Page 1 of 2

22k hosts, 134k services - 45 mins to apply config?

Posted: Wed Jan 13, 2021 10:31 am
by robinjporter
Hi there

We have a client running Nagios XI who have a large install - 22,000 hosts and 134,000 service definitions. When they make a change and apply config, the GUI becomes unresponsive for around 45 minutes. We have made a large number of performance tweaks including offloading the database to a separate server, and implementing a RAMdisk.

Is this kind of delay normal at these numbers, and if not (it does see, excessive), where do we begin troubleshooting it? I will be able to get hands on with the server tomorrow so any pointers would be appreciated.

Many thanks

Robin

Re: 22k hosts, 134k services - 45 mins to apply config?

Posted: Wed Jan 13, 2021 4:19 pm
by BanditBBS
How many CPU Cores, how much Ram in the host?


I'm at 1700 hosts and 40,000 services and I thought I was large! It takes maybe a minute for GUI to respond and about 5 minutes for the GUI to catch up to present time when I do an apply.

Re: 22k hosts, 134k services - 45 mins to apply config?

Posted: Thu Jan 14, 2021 8:01 am
by robinjporter
8 CPU cores and 16GB RAM at this time - though it's a VM so we can easily flex this is required.

What is odd is that we're seeing no real swamping of CPU, RAM or I/O - on either the XI or the database server. It just seems like a PHP thread is locked up for about 45 minutes and the GUI is unresponsive during this time - however the Nagios engine continues in the background (save the restart naturally) and checks continue as normal.

## RAW DATA
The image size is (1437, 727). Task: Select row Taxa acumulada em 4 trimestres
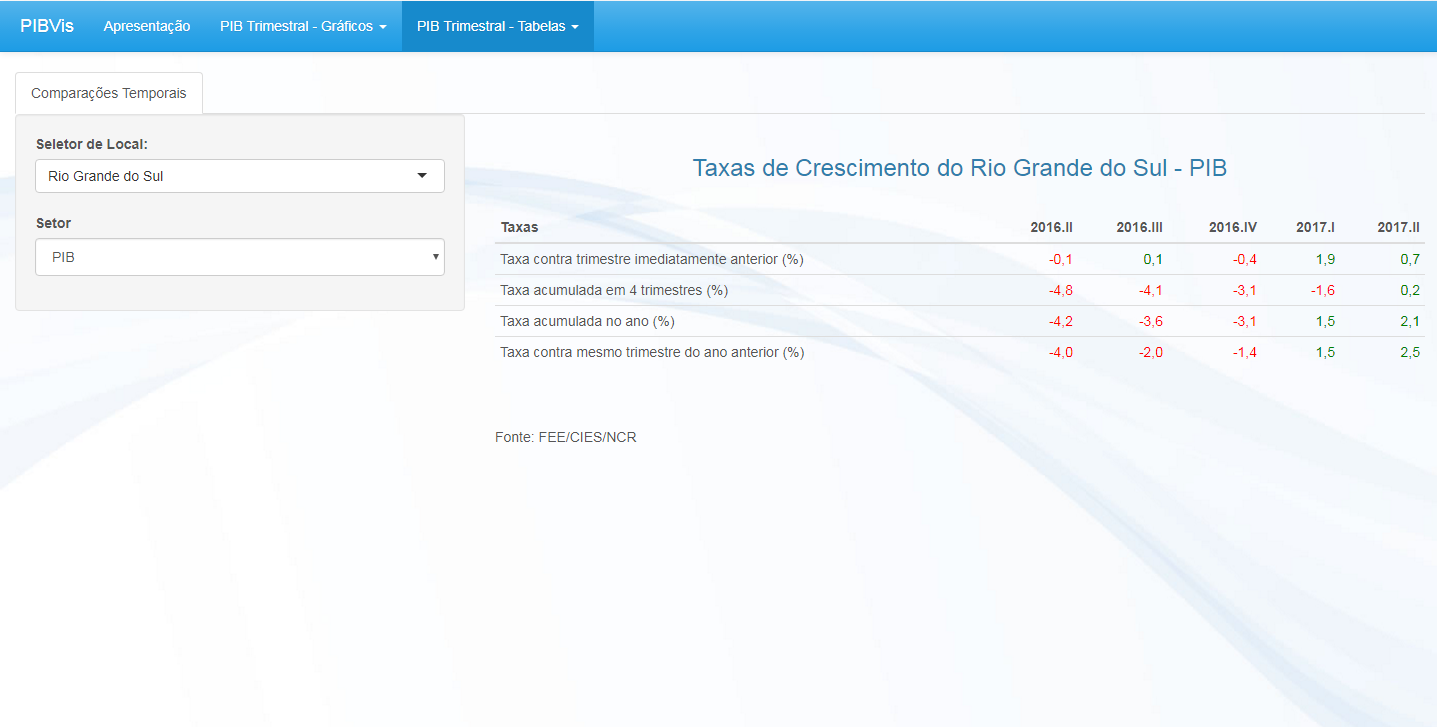click(x=614, y=290)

## EXERCISE DETAILS
Update the Nagios forum thread by writing out everything from "We have a client" down to "would be appreciated.", with "45 minutes" changed to "forty-five minutes".

## RESULT FOR THIS TASK
We have a client running Nagios XI who have a large install - 22,000 hosts and 134,000 service definitions. When they make a change and apply config, the GUI becomes unresponsive for around forty-five minutes. We have made a large number of performance tweaks including offloading the database to a separate server, and implementing a RAMdisk.

Is this kind of delay normal at these numbers, and if not (it does see, excessive), where do we begin troubleshooting it? I will be able to get hands on with the server tomorrow so any pointers would be appreciated.